Lack of Access to Capital and Resources

Statistics clearly indicate that, on average, white families have 6 times the wealth of Hispanic families. They are also likely to be 13 times wealthier than the average black family.

Founders relying on their communities and friends and family for funding will have fewer resources to tap into. Falling short of personal savings makes bootstrapping almost impossible.

Cold emailing and outreach are also not that effective for diverse founders. Building relationships with investors is more challenging without warm introductions.

Underrepresented founders also lack exposure to networks of peer groups and training programs that they can leverage to build companies.

Minority founders may get offers of mentoring and support programs. However, getting ahead is a long road without monetary and social capital, long-term contracts, and practical assistance with building the business.

Challenges Faced for Early-Stage Fundraising for Underrepresented Founders

Lack of Training, Know-How, and Pitching Skills

Underrepresented founders not only face disparity when raising funding, but they must also deal with a lack of VC support. Entrepreneurs talk about how they send out their pitches to VCs and request feedback and direction for improvement.

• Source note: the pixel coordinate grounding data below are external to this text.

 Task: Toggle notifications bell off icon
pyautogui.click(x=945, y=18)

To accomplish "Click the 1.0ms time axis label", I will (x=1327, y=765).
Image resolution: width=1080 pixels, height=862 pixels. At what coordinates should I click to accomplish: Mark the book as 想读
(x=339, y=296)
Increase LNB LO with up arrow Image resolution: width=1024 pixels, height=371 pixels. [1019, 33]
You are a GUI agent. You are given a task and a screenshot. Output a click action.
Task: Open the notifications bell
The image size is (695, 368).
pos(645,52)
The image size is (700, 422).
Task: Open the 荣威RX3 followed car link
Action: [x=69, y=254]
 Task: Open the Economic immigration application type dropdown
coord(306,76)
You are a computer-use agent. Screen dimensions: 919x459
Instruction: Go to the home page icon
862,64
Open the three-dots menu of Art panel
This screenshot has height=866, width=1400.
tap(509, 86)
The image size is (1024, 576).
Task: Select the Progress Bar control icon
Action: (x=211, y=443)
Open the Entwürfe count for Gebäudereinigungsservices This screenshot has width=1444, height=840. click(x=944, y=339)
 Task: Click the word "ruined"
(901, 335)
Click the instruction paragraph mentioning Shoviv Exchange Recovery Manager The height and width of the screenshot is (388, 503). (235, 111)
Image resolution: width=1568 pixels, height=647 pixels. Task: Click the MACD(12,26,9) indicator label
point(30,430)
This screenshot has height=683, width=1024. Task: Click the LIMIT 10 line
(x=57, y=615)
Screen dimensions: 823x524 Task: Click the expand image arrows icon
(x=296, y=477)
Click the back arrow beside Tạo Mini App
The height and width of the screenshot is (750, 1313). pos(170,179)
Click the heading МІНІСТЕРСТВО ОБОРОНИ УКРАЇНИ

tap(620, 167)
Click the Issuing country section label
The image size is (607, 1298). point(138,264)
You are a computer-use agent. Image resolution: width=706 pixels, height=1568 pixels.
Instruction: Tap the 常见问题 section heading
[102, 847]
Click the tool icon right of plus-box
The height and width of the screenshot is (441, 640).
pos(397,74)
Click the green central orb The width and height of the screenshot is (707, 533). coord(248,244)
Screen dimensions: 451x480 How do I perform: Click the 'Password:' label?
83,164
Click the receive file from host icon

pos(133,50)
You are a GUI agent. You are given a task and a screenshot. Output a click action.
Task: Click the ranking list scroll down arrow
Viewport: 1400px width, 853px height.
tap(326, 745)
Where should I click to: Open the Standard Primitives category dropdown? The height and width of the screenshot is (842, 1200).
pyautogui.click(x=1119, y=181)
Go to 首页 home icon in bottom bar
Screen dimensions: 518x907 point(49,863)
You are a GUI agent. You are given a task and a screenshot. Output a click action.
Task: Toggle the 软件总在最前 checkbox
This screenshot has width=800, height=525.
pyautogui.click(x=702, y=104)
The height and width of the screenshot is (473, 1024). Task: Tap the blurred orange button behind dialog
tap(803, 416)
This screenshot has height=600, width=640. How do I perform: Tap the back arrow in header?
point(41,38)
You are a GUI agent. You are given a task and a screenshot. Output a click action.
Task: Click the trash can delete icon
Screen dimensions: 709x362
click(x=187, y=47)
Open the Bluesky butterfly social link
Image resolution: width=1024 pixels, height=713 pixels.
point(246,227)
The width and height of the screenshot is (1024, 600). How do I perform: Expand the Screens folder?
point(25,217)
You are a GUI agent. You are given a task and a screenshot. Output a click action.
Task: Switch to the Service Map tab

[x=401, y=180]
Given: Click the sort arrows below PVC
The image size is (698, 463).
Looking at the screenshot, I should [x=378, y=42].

However, the responses they received were more often than not confusing and complicated. To overcome this challenge, founders need the right tools and information for their pitches to make the right impact.

The first step in the right direction is to reach out to networks dedicated to diverse groups. Typically run by people from underrepresented communities, they provide the necessary know-how for developing concepts and designing pitches.

For instance, communicating the value of the business proposal by backing it with credible data to make the pitch compelling.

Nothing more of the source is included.